At a time when medical care for the people of the United States is undergoing wrenching change due mainly to vast and costly technological progress, doctors have had to cede much of their initiative and responsibility to third parties. Medicine has become a commercial enterprise. Patients must affiliate themselves with a managed health care organization in order to have access to their doctors. In the hurly-burly of today's techno-medicine, many physicians are too busy to spend time in dialogue with their patients. As a consequence, social and emotional circumstances that have been thoroughly documented to affect physiology and susceptibility to disease are overlooked.
Stewart Wolf here critiques the medical establishment and the way those concerned with its various responsibilities discharge them. He puts medicine's responsibilities to society into historical perspective, relating it to social changes. He begins with the ways medical candidates are selected. He continues with commentary on currently designed teaching and learning, the qualities required in a physician and in a medical scientist, and the nature and challenges of disease and what can be done about them. Finally, Wolf provides a useful way of thinking about human biology, to better understand why people become sick or well and what people have to contend with to stay well. Throughout he emphasizes the role of the brain in controlling behavior of all sorts, general and visceral.

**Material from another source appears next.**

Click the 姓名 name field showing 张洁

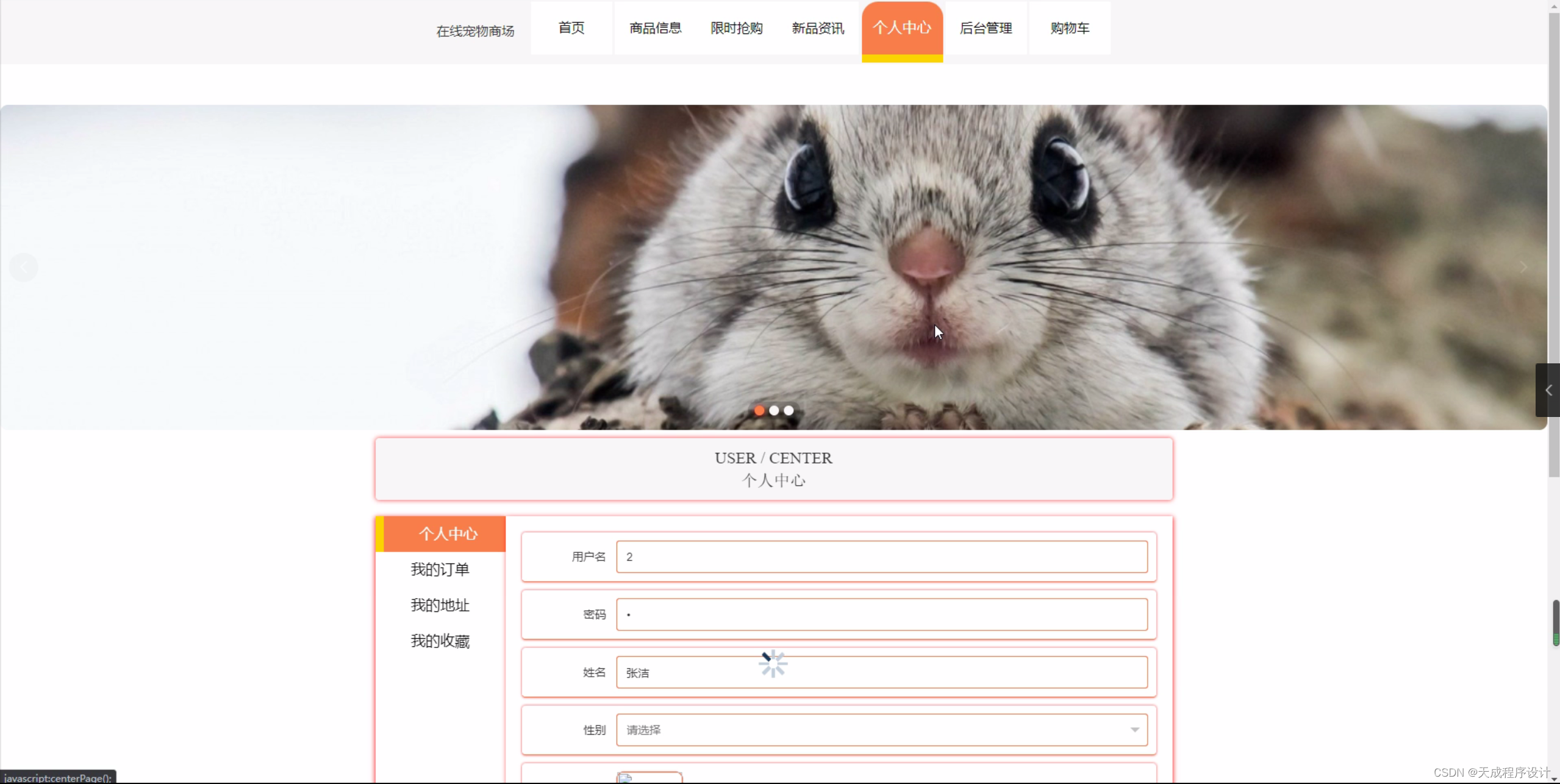click(x=881, y=672)
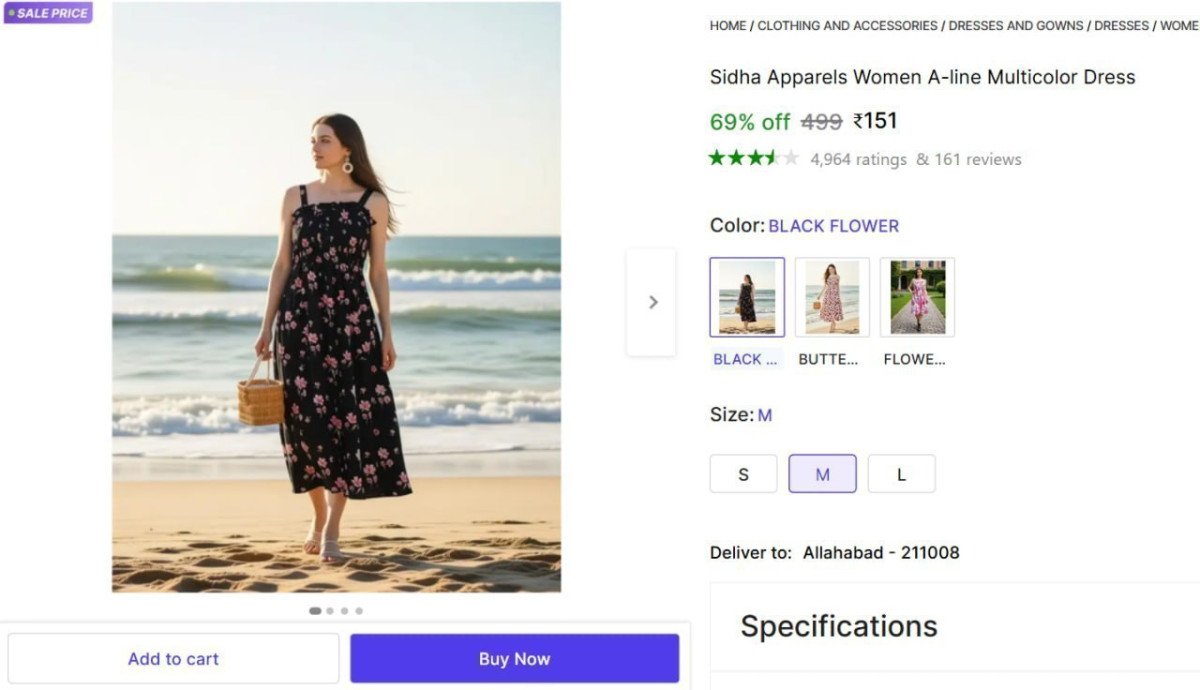This screenshot has width=1200, height=690.
Task: Expand the Specifications section
Action: (838, 626)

Wolf emphasizes the regulatory power of the nervous system as it perceives and evaluates life experiences and influences learning, behavior, and susceptibility to disease. Wolf'sgoal is not to supply a recipe for the achievement of better health, but to encourage a better understanding of ourselves and the paths toward health. Educating Doctors reexamines the responsibilities, goals, and activities of the medical establishment. As such it is a must read for policymakers, sociologists, and professionals working in the medical field.